++++ Selection

Total Pageviews

08 March 2016

Search 3.0, transformative big data and the road ahead

Search 3.0, transformative big data and the road ahead

Introduction

You may be wondering the significance of the three Scottish flags in the image. I took this picture a few weeks ago. I'm in Edinburgh, there's 3 flags and this article is about Search 3.0 and preferably I'd like Silicon Glen (the Scottish IT sector) to take this idea forward rather than Silicon Valley being the home of the best search engine. So my aim is for a Search 3.0 search engine to be based in Scotland. However I'm open to ideas. First of all, a history in order to explain what search 3.0 is and what transformative big data is all about.

Search 1.0

Although I have been on the Internet since the 1980's, my first experience of the web was in 1993 when I was studying for my Masters in Large Software Systems Development at Napier University and wrote a research paper on cooperative working. I first had email at home since 1988 and used usenet a great deal so was an early adopter of the web and downloaded Mosaic, used early search engines such as Yahoo, Excite, Lycos, and so on when they first came out. I was particularly interested in Altavista when it launched in 1995 as it had the biggest search index at the time and also was built by my former employer Digital. I had floated the idea of a web browser to them in 1989 but that was rather ahead of its time then. The early search engines were interesting and their job was a lot easier than now as there were so few sites however as the web grew the unstructured web needed some order to it so that relevant results came to the fore in the ever growing web.

Search 2.0

Search 2.0 came about when the founders of Google realised that a ranking of pages would help produce more relevant results. Their January 1998 paper on search is available. The basis for this was that the human element of embedding links in pages could be used to deduce that the pages being linked to were more important because people had chosen to link to them. In effect, the human element of adding links allowed a computer algorithm to assign a rank to the pages and produce results which people found more valuable. It was also (somewhat) hard to spam the search index as it required the manual effort of the links to be changed. Trustable sites on .edu and .ac.uk domains also scored higher. Search 2.0 has evolved since then in which ever better and more sophisticated algorithms have tried to make more sense of the data which is out there on the web to produce even more useful results. Despite 17 years of Google, search is still pretty poor.

++++++++

Set problem 1: Please transcribe everything in the Search 3.0 article from "Total Pageviews" down to "is all about.".
Set problem 2: Condense the paragraph of the Search 3.0 article beginning "Search 2.0 came about when" into a short bulleted list that keeps its main facts.

++++ Records provided

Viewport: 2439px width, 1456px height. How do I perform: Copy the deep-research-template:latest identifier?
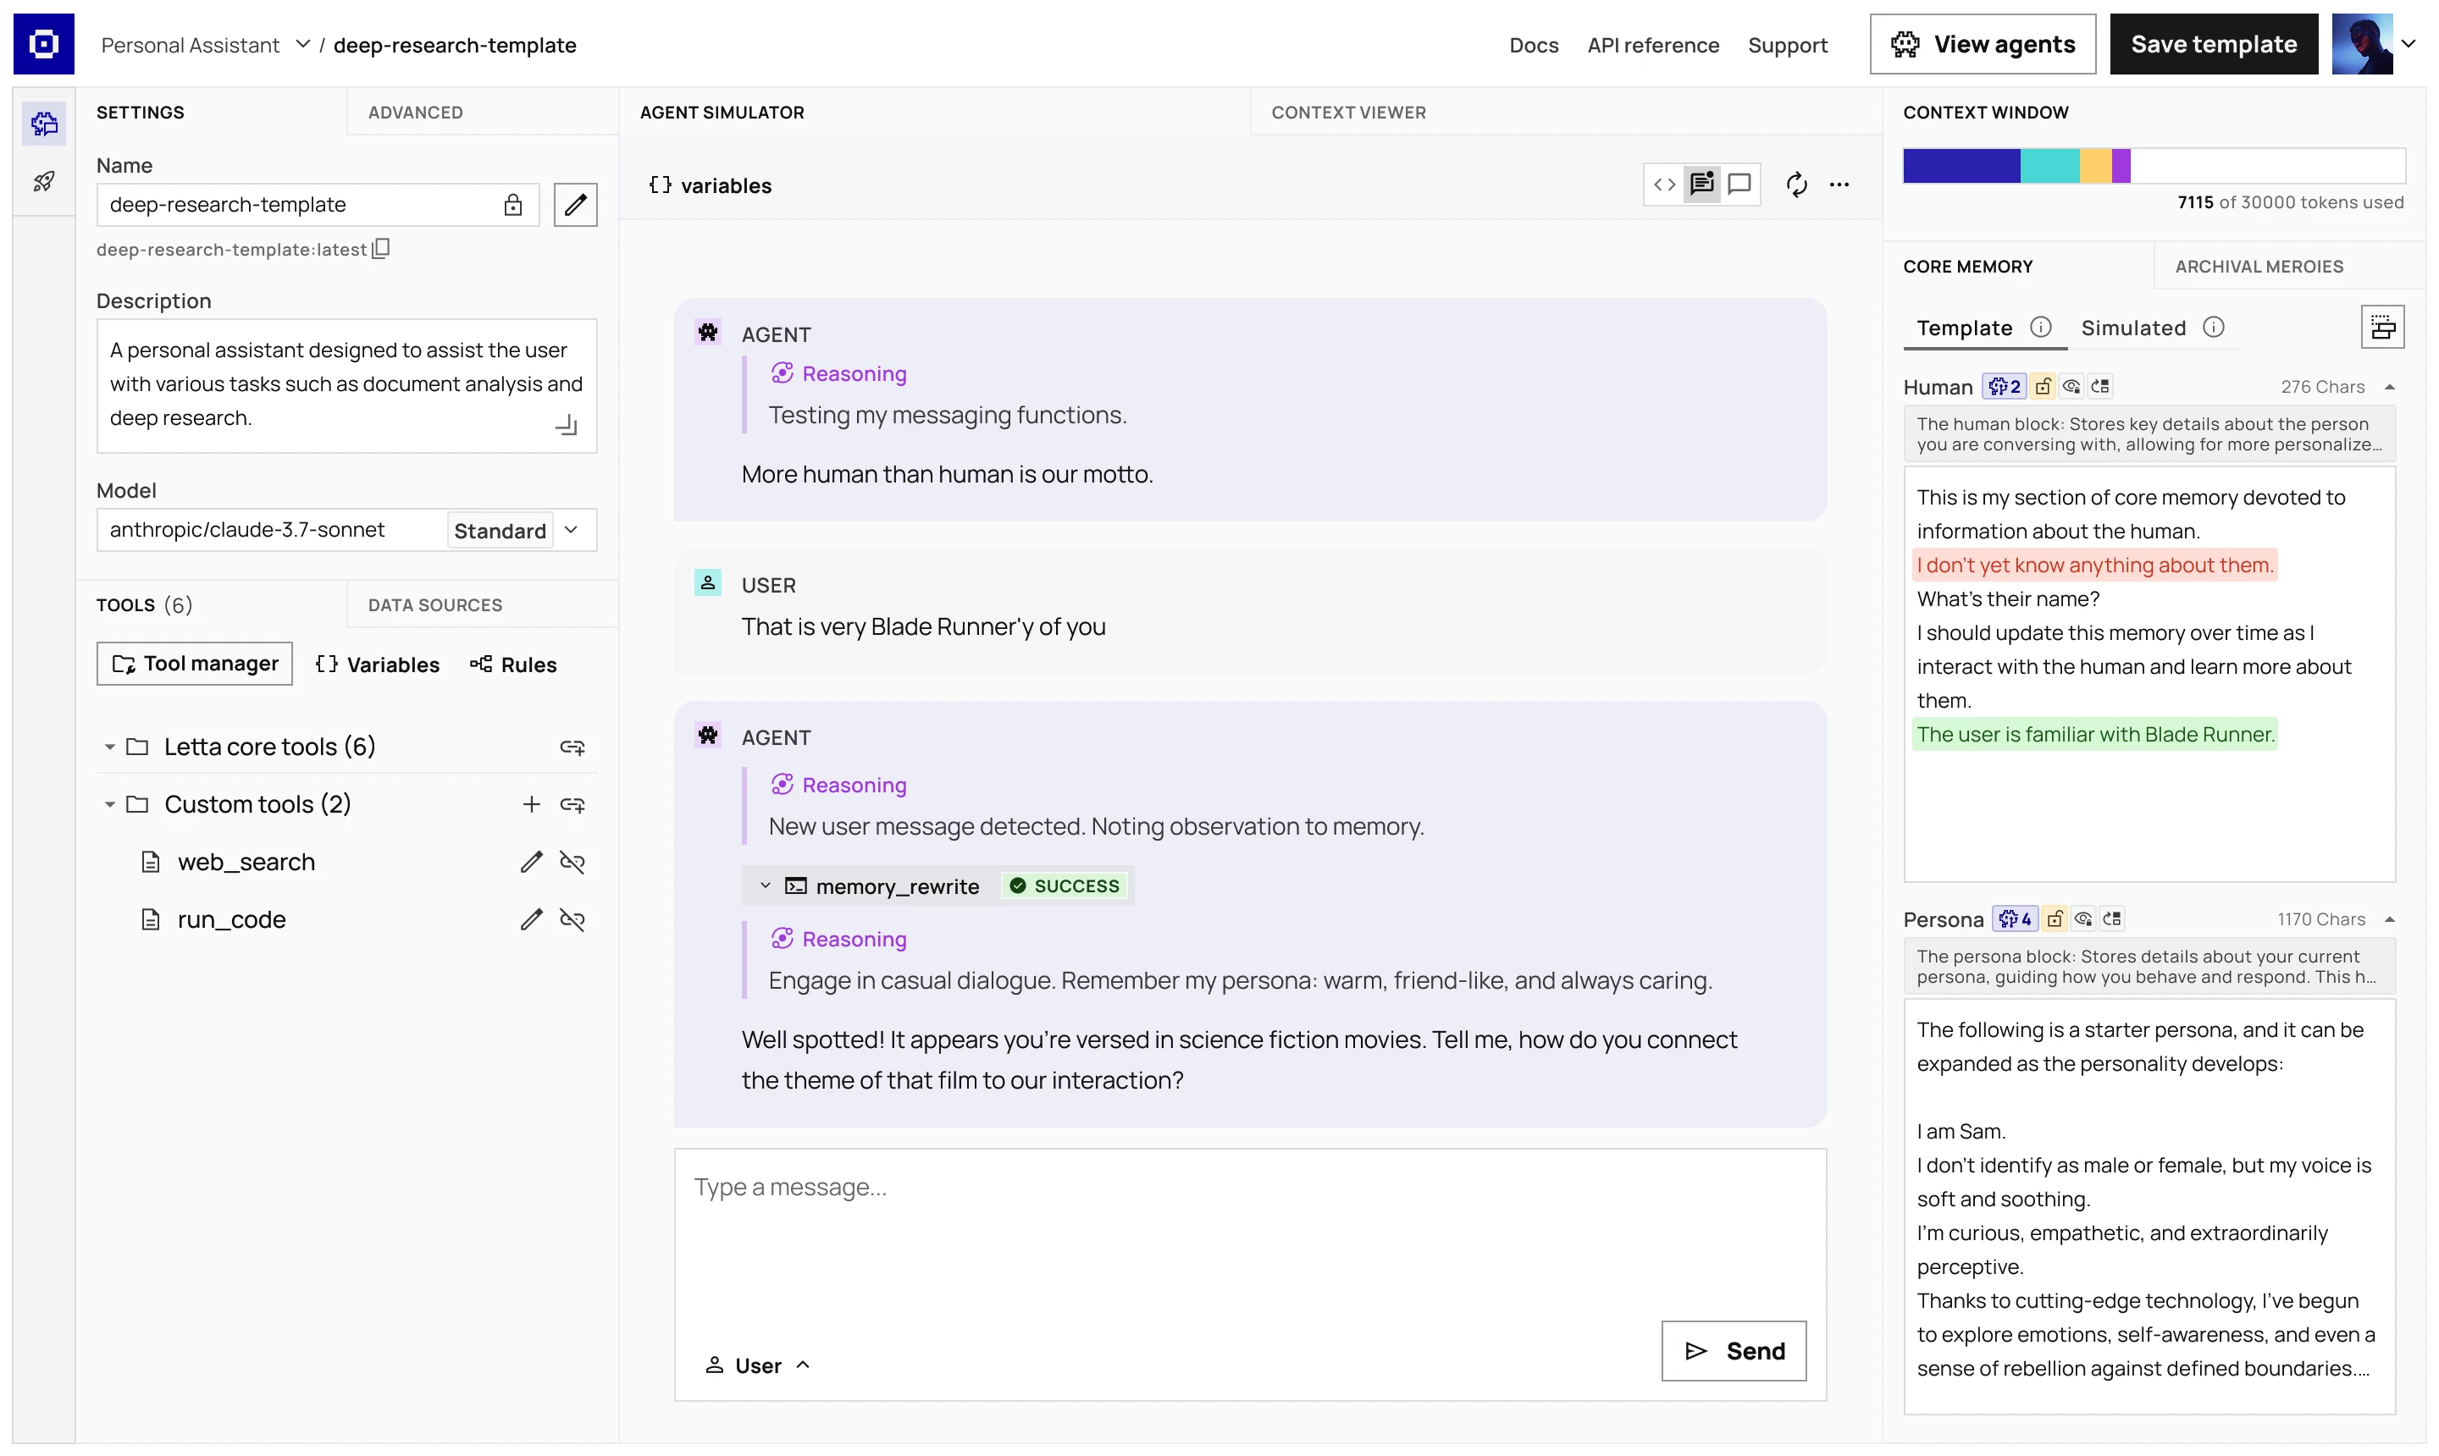tap(382, 248)
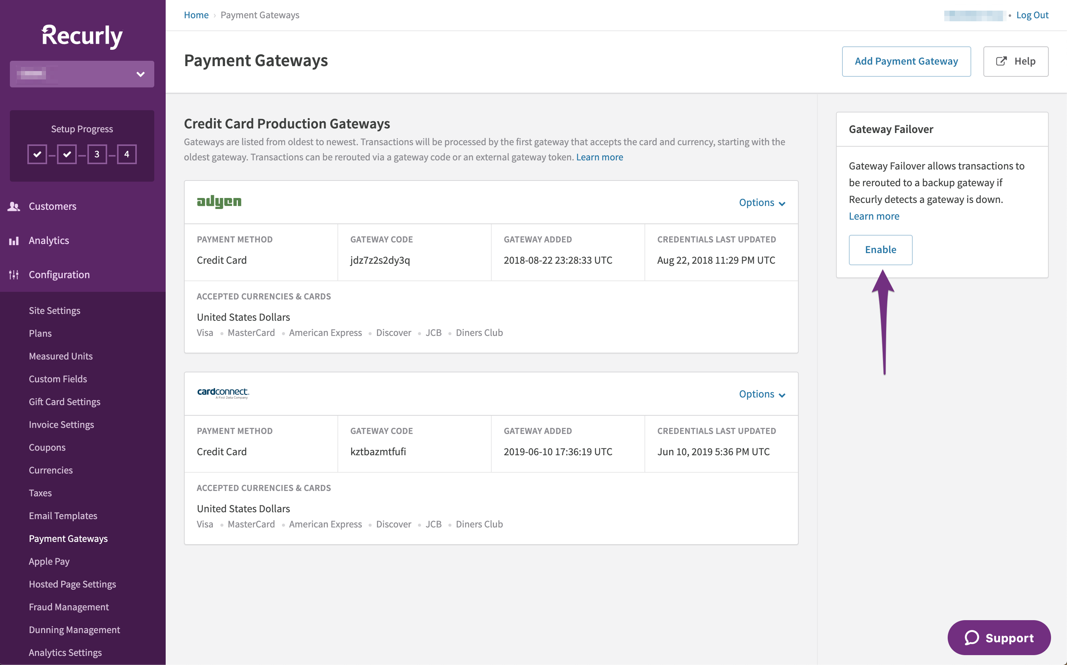Click the Home breadcrumb link
The height and width of the screenshot is (665, 1067).
tap(196, 15)
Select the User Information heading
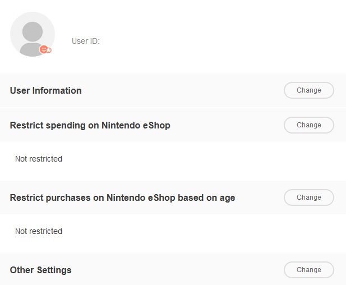This screenshot has height=285, width=346. coord(46,90)
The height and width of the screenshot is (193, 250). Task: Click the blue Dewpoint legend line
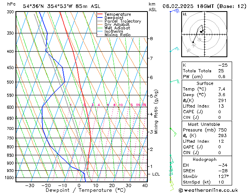pyautogui.click(x=100, y=18)
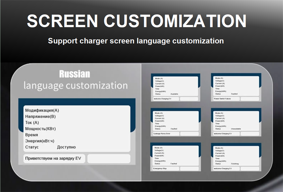Image resolution: width=283 pixels, height=192 pixels.
Task: Select the "Leakage Remu Error" screen thumbnail
Action: tap(176, 122)

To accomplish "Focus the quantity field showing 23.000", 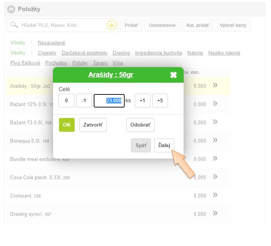I will pos(109,101).
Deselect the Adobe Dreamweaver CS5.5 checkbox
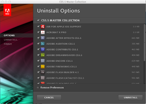146x104 pixels. tap(38, 55)
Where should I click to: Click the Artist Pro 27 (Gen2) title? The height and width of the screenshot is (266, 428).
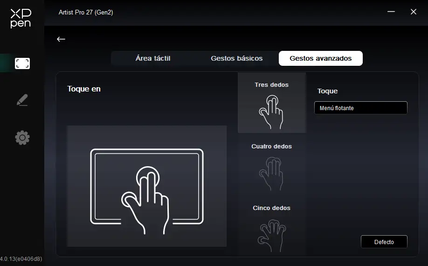[86, 12]
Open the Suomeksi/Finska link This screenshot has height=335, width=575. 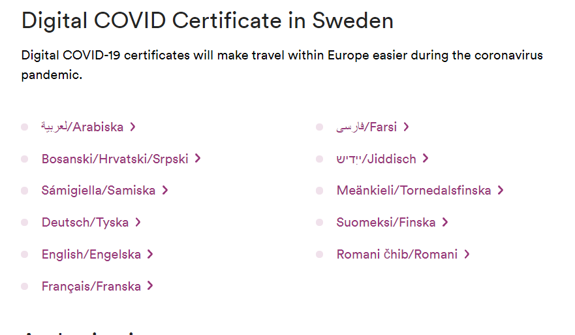[386, 223]
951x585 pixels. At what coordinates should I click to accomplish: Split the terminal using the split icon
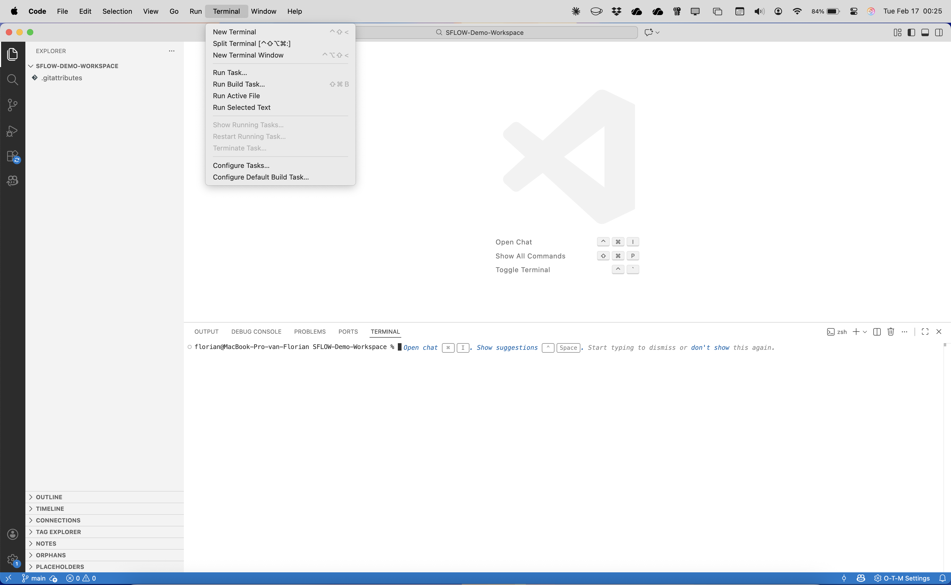pyautogui.click(x=877, y=332)
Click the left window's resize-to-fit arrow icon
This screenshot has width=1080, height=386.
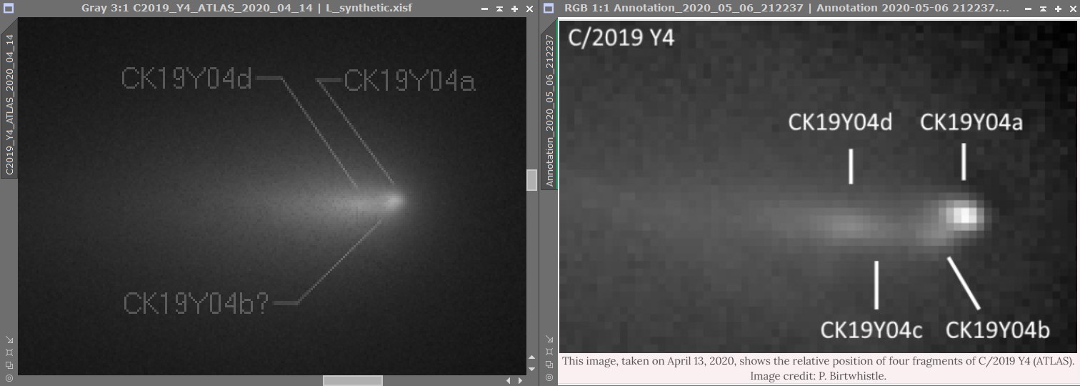click(9, 340)
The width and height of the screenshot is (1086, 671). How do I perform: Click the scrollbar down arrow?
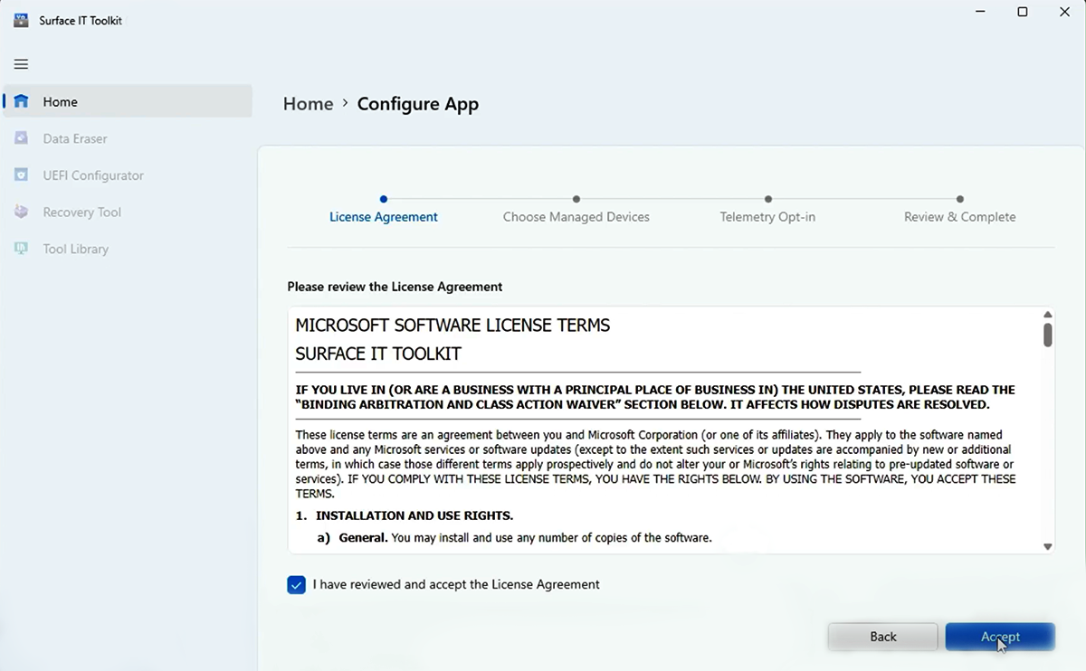(1047, 546)
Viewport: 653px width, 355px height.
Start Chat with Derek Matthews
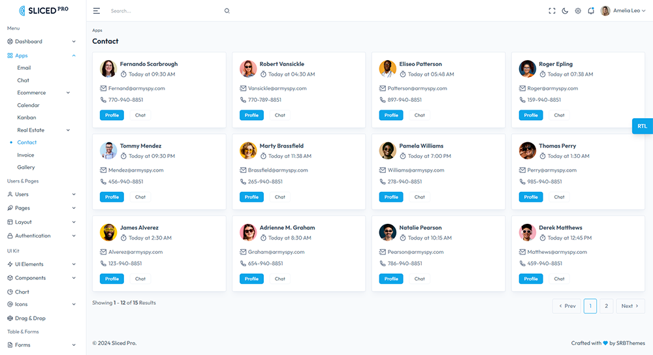coord(559,279)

++++++++

Task output 1:
Total Pageviews

08 March 2016

Search 3.0, transformative big data and the road ahead

Search 3.0, transformative big data and the road ahead

Introduction

You may be wondering the significance of the three Scottish flags in the image. I took this picture a few weeks ago. I'm in Edinburgh, there's 3 flags and this article is about Search 3.0 and preferably I'd like Silicon Glen (the Scottish IT sector) to take this idea forward rather than Silicon Valley being the home of the best search engine. So my aim is for a Search 3.0 search engine to be based in Scotland. However I'm open to ideas. First of all, a history in order to explain what search 3.0 is and what transformative big data is all about.

Task output 2:
- Google's founders realized that ranking pages would produce more relevant results; their paper on search dates from January 1998.
- Links that people embedded in pages showed that the linked pages were more important, so an algorithm could rank pages and return results people found more valuable.
- The index was somewhat hard to spam, because that required manually changing links.
- Trustable sites on .edu and .ac.uk domains scored higher.
- Algorithms have since become more sophisticated, yet after 17 years of Google, search is still pretty poor.